Forgotten 401(k)s are ending up in junk IRAs: report

With millions of Americans apparently holding funds in Safe Harbor IRAs — and many not even knowing it — you may be wondering if you've forgotten an old 401(k) somewhere along the line.

How would people even find out if they have money in a Safe Harbor IRA? Savova explains that employers are supposed to send letters before rolling over any balances. But those systems don't seem to work consistently. In fact, only 12.8% of accounts are recovered and transferred within a year and only 25% of accounts are moved within three years, according to the paper.

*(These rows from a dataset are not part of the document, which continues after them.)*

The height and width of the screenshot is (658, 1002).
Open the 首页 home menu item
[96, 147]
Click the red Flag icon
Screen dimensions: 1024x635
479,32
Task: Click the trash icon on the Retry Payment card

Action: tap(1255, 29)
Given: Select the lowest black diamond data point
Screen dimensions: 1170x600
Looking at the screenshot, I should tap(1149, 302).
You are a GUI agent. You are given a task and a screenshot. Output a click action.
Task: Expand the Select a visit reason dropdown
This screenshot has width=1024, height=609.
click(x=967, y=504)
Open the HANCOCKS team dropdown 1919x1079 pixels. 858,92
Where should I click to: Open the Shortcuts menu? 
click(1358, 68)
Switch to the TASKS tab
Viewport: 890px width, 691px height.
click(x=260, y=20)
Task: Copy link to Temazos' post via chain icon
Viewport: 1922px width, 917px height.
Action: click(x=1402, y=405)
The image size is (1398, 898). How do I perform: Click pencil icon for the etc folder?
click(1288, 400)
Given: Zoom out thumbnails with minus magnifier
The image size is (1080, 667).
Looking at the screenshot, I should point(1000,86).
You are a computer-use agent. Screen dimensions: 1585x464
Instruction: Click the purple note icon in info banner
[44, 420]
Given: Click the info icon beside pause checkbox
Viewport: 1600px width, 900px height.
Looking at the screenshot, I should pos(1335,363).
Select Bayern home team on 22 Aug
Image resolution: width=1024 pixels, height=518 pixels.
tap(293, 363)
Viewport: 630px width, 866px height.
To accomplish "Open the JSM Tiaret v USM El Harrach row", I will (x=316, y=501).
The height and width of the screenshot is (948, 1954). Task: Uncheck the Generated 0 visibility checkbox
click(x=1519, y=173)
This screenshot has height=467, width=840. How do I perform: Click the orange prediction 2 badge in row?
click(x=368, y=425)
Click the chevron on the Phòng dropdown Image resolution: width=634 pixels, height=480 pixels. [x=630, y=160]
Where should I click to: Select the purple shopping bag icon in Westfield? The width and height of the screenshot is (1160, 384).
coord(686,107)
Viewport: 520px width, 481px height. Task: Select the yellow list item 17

"To the extent the letter has been sent — you may not have opened it. If you did open it, you may not have fully understood the contents of that letter. Unless you are really an expert in this system, you may not know that you have been forced out at all," Savova says.

If this becomes a pattern for an employee over multiple job changes, the net effect can be a major setback for their retirement planning. In an extreme example in which a 20-year-old worker switches jobs every two years until they're 30, neglecting five 401(k)s in the process, PensionBee models a $90,000 shortfall from these mistakes at the time of retirement.

To avoid Safe Harbor IRAs entirely, job switchers should promptly roll over any smaller 401(k) balances to a new 401(k) or an IRA of their choosing.